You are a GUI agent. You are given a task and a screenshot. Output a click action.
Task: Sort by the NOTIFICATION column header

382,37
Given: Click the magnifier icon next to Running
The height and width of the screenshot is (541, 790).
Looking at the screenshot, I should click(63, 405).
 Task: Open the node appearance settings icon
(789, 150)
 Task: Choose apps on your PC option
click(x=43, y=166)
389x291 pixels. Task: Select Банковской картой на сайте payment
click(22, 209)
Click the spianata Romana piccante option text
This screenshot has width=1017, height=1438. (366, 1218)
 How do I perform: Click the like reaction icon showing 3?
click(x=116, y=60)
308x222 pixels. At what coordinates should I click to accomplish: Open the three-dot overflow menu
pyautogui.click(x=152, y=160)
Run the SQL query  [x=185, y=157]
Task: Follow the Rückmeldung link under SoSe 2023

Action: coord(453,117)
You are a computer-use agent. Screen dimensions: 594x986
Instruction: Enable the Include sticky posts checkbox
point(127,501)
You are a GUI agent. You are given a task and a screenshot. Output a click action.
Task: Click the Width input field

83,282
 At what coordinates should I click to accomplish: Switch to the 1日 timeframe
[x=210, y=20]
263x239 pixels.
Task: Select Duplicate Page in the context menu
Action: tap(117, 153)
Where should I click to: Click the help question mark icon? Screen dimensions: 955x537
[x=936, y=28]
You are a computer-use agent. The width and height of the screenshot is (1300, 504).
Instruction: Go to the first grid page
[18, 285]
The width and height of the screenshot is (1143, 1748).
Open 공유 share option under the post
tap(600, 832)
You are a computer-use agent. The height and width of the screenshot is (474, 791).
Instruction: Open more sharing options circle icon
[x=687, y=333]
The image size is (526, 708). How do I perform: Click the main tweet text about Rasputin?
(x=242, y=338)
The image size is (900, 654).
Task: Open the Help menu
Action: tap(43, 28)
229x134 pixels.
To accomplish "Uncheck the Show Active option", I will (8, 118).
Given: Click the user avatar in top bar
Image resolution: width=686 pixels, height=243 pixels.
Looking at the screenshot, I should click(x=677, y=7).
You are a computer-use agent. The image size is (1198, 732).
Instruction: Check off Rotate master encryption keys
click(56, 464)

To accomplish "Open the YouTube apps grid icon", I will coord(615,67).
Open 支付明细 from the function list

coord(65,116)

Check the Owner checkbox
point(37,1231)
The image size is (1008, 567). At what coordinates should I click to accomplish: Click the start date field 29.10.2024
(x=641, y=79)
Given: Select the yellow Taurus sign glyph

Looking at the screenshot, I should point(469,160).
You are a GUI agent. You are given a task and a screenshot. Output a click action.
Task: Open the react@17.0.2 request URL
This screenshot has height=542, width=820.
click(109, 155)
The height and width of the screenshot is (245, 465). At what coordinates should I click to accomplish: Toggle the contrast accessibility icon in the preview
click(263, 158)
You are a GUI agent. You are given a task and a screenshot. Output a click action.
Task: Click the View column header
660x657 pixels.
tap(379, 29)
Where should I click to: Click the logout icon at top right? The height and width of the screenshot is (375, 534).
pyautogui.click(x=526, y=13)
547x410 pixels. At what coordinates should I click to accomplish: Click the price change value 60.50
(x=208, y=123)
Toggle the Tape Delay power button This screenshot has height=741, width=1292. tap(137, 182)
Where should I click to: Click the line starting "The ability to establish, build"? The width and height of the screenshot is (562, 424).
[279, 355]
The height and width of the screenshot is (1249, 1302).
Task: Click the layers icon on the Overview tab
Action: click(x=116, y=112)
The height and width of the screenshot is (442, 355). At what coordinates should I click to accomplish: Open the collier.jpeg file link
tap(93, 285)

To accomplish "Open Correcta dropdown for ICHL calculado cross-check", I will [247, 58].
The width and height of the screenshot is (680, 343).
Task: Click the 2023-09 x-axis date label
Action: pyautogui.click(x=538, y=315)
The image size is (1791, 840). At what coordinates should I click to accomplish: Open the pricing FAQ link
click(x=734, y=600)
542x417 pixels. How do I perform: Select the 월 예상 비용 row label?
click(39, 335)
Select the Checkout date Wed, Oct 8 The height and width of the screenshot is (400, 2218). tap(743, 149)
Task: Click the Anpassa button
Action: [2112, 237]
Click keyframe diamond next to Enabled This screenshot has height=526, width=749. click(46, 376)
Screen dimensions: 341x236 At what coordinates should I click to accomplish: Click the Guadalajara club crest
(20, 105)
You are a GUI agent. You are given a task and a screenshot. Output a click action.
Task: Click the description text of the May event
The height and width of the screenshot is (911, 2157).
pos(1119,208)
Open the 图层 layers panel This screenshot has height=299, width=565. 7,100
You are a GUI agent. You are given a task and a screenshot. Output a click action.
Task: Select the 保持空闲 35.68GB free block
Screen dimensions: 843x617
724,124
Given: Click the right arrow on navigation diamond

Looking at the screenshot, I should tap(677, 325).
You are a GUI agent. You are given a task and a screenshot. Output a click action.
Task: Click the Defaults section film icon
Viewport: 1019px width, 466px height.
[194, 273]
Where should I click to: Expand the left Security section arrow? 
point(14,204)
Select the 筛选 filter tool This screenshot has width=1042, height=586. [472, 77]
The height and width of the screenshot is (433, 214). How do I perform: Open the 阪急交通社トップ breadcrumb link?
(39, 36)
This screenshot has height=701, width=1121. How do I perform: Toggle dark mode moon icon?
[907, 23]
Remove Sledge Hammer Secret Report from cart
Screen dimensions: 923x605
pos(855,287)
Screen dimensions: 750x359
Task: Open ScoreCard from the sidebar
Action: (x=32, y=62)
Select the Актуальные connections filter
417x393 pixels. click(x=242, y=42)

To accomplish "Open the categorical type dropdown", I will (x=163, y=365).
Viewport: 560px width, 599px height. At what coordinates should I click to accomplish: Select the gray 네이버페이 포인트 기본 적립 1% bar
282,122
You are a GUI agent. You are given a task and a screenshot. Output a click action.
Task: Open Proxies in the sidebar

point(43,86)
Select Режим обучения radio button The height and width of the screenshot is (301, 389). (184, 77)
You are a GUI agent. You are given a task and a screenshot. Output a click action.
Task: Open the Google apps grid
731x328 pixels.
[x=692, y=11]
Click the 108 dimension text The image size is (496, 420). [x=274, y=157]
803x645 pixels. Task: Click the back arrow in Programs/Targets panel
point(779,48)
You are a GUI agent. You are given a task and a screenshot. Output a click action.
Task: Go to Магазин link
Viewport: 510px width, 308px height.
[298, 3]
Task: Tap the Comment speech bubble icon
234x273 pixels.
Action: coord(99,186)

__Exercise directions__
Copy the lines above, please. Keep them exact.

__Answer to this task__
You are a GUI agent. You are given a task and a screenshot. Output a click action.
Task: Sort by the NOTIFICATION column header

382,37
Given: Click the magnifier icon next to Running
The height and width of the screenshot is (541, 790).
Looking at the screenshot, I should click(63, 405).
 Task: Open the node appearance settings icon
(789, 150)
 Task: Choose apps on your PC option
click(x=43, y=166)
389x291 pixels. Task: Select Банковской картой на сайте payment
click(22, 209)
Click the spianata Romana piccante option text
This screenshot has width=1017, height=1438. (366, 1218)
 How do I perform: Click the like reaction icon showing 3?
click(x=116, y=60)
308x222 pixels. At what coordinates should I click to accomplish: Open the three-dot overflow menu
pyautogui.click(x=152, y=160)
Run the SQL query  [x=185, y=157]
Task: Follow the Rückmeldung link under SoSe 2023

Action: coord(453,117)
You are a computer-use agent. Screen dimensions: 594x986
Instruction: Enable the Include sticky posts checkbox
point(127,501)
You are a GUI agent. You are given a task and a screenshot. Output a click action.
Task: Click the Width input field

83,282
 At what coordinates should I click to accomplish: Switch to the 1日 timeframe
[x=210, y=20]
263x239 pixels.
Task: Select Duplicate Page in the context menu
Action: tap(117, 153)
Where should I click to: Click the help question mark icon? Screen dimensions: 955x537
[x=936, y=28]
You are a computer-use agent. The width and height of the screenshot is (1300, 504).
Instruction: Go to the first grid page
[18, 285]
The width and height of the screenshot is (1143, 1748).
Open 공유 share option under the post
tap(600, 832)
You are a computer-use agent. The height and width of the screenshot is (474, 791).
Instruction: Open more sharing options circle icon
[x=687, y=333]
The image size is (526, 708). How do I perform: Click the main tweet text about Rasputin?
(x=242, y=338)
The image size is (900, 654).
Task: Open the Help menu
Action: tap(43, 28)
229x134 pixels.
To accomplish "Uncheck the Show Active option", I will (8, 118).
Given: Click the user avatar in top bar
Image resolution: width=686 pixels, height=243 pixels.
Looking at the screenshot, I should click(x=677, y=7).
You are a computer-use agent. The image size is (1198, 732).
Instruction: Check off Rotate master encryption keys
click(56, 464)

To accomplish "Open the YouTube apps grid icon", I will coord(615,67).
Open 支付明细 from the function list

coord(65,116)

Check the Owner checkbox
point(37,1231)
The image size is (1008, 567). At what coordinates should I click to accomplish: Click the start date field 29.10.2024
(x=641, y=79)
Given: Select the yellow Taurus sign glyph

Looking at the screenshot, I should point(469,160).
You are a GUI agent. You are given a task and a screenshot. Output a click action.
Task: Open the react@17.0.2 request URL
This screenshot has height=542, width=820.
click(109, 155)
The height and width of the screenshot is (245, 465). At what coordinates should I click to accomplish: Toggle the contrast accessibility icon in the preview
click(263, 158)
You are a GUI agent. You are given a task and a screenshot. Output a click action.
Task: Click the View column header
660x657 pixels.
tap(379, 29)
Where should I click to: Click the logout icon at top right? The height and width of the screenshot is (375, 534).
pyautogui.click(x=526, y=13)
547x410 pixels. At what coordinates should I click to accomplish: Click the price change value 60.50
(x=208, y=123)
Toggle the Tape Delay power button This screenshot has height=741, width=1292. tap(137, 182)
Where should I click to: Click the line starting "The ability to establish, build"? The width and height of the screenshot is (562, 424).
[279, 355]
The height and width of the screenshot is (1249, 1302).
Task: Click the layers icon on the Overview tab
Action: click(x=116, y=112)
The height and width of the screenshot is (442, 355). At what coordinates should I click to accomplish: Open the collier.jpeg file link
tap(93, 285)

To accomplish "Open Correcta dropdown for ICHL calculado cross-check", I will [247, 58].
The width and height of the screenshot is (680, 343).
Task: Click the 2023-09 x-axis date label
Action: pyautogui.click(x=538, y=315)
The image size is (1791, 840). At what coordinates should I click to accomplish: Open the pricing FAQ link
click(x=734, y=600)
542x417 pixels. How do I perform: Select the 월 예상 비용 row label?
click(39, 335)
Select the Checkout date Wed, Oct 8 The height and width of the screenshot is (400, 2218). tap(743, 149)
Task: Click the Anpassa button
Action: [2112, 237]
Click keyframe diamond next to Enabled This screenshot has height=526, width=749. click(46, 376)
Screen dimensions: 341x236 At what coordinates should I click to accomplish: Click the Guadalajara club crest
(20, 105)
You are a GUI agent. You are given a task and a screenshot. Output a click action.
Task: Click the description text of the May event
The height and width of the screenshot is (911, 2157).
pos(1119,208)
Open the 图层 layers panel This screenshot has height=299, width=565. 7,100
You are a GUI agent. You are given a task and a screenshot. Output a click action.
Task: Select the 保持空闲 35.68GB free block
Screen dimensions: 843x617
724,124
Given: Click the right arrow on navigation diamond

Looking at the screenshot, I should tap(677, 325).
You are a GUI agent. You are given a task and a screenshot. Output a click action.
Task: Click the Defaults section film icon
Viewport: 1019px width, 466px height.
[194, 273]
Where should I click to: Expand the left Security section arrow? 
point(14,204)
Select the 筛选 filter tool This screenshot has width=1042, height=586. [472, 77]
The height and width of the screenshot is (433, 214). How do I perform: Open the 阪急交通社トップ breadcrumb link?
(39, 36)
This screenshot has height=701, width=1121. How do I perform: Toggle dark mode moon icon?
[907, 23]
Remove Sledge Hammer Secret Report from cart
Screen dimensions: 923x605
pos(855,287)
Screen dimensions: 750x359
Task: Open ScoreCard from the sidebar
Action: (x=32, y=62)
Select the Актуальные connections filter
417x393 pixels. click(x=242, y=42)

To accomplish "Open the categorical type dropdown", I will (x=163, y=365).
Viewport: 560px width, 599px height. At what coordinates should I click to accomplish: Select the gray 네이버페이 포인트 기본 적립 1% bar
282,122
You are a GUI agent. You are given a task and a screenshot. Output a click action.
Task: Open Proxies in the sidebar

point(43,86)
Select Режим обучения radio button The height and width of the screenshot is (301, 389). (184, 77)
You are a GUI agent. You are given a task and a screenshot. Output a click action.
Task: Open the Google apps grid
731x328 pixels.
[x=692, y=11]
Click the 108 dimension text The image size is (496, 420). [x=274, y=157]
803x645 pixels. Task: Click the back arrow in Programs/Targets panel
point(779,48)
You are a GUI agent. You are given a task and a screenshot. Output a click action.
Task: Go to Магазин link
Viewport: 510px width, 308px height.
[298, 3]
Task: Tap the Comment speech bubble icon
234x273 pixels.
Action: coord(99,186)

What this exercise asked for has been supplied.